▶ What the task asks
Return exactly the lines below, starting with the one that has "Viewport: 568px width, 436px height." and going on through the one that has "Given: Open the 无限制 text dropdown".
::::::::
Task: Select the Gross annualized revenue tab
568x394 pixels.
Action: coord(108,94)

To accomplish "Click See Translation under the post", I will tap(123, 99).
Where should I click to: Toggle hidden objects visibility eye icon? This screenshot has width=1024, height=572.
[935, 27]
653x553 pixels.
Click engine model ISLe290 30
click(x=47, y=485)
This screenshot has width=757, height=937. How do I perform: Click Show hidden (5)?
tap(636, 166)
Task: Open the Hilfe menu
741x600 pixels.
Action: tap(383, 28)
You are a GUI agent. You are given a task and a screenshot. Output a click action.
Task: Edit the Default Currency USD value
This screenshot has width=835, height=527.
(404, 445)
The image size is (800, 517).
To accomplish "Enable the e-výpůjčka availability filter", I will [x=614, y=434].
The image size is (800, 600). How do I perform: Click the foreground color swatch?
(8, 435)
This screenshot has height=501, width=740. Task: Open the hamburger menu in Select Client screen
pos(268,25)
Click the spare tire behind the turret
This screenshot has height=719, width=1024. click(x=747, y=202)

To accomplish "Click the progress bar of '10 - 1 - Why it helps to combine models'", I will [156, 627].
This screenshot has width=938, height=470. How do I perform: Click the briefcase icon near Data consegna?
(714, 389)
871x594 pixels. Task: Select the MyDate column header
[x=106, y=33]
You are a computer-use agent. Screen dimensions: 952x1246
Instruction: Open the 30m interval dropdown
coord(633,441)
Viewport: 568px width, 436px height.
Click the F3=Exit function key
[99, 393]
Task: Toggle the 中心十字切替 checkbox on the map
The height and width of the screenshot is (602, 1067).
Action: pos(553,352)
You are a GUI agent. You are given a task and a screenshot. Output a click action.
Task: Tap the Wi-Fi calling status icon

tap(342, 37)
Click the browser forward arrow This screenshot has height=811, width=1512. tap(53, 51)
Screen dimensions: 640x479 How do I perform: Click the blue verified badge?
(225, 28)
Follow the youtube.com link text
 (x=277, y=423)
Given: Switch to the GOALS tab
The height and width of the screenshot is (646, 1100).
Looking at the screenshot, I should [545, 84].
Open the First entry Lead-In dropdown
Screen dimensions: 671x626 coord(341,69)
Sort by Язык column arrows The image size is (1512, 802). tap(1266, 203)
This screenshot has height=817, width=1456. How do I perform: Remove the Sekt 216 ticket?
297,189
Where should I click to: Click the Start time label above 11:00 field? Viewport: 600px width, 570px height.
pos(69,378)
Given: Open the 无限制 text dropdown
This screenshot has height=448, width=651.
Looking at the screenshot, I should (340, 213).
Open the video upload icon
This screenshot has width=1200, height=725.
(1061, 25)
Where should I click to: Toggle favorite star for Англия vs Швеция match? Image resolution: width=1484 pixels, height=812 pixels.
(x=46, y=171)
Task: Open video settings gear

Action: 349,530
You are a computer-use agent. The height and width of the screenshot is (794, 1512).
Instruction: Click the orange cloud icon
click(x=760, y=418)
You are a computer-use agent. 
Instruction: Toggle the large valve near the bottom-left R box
::::::::
▶ Result for this exercise
Viewport: 568px width, 436px height.
Click the F3=Exit function key
[99, 393]
Task: Toggle the 中心十字切替 checkbox on the map
The height and width of the screenshot is (602, 1067).
Action: pos(553,352)
You are a GUI agent. You are given a task and a screenshot. Output a click action.
Task: Tap the Wi-Fi calling status icon

tap(342, 37)
Click the browser forward arrow This screenshot has height=811, width=1512. tap(53, 51)
Screen dimensions: 640x479 How do I perform: Click the blue verified badge?
(225, 28)
Follow the youtube.com link text
 (x=277, y=423)
Given: Switch to the GOALS tab
The height and width of the screenshot is (646, 1100).
Looking at the screenshot, I should [545, 84].
Open the First entry Lead-In dropdown
Screen dimensions: 671x626 coord(341,69)
Sort by Язык column arrows The image size is (1512, 802). tap(1266, 203)
This screenshot has height=817, width=1456. How do I perform: Remove the Sekt 216 ticket?
297,189
Where should I click to: Click the Start time label above 11:00 field? Viewport: 600px width, 570px height.
pos(69,378)
Given: Open the 无限制 text dropdown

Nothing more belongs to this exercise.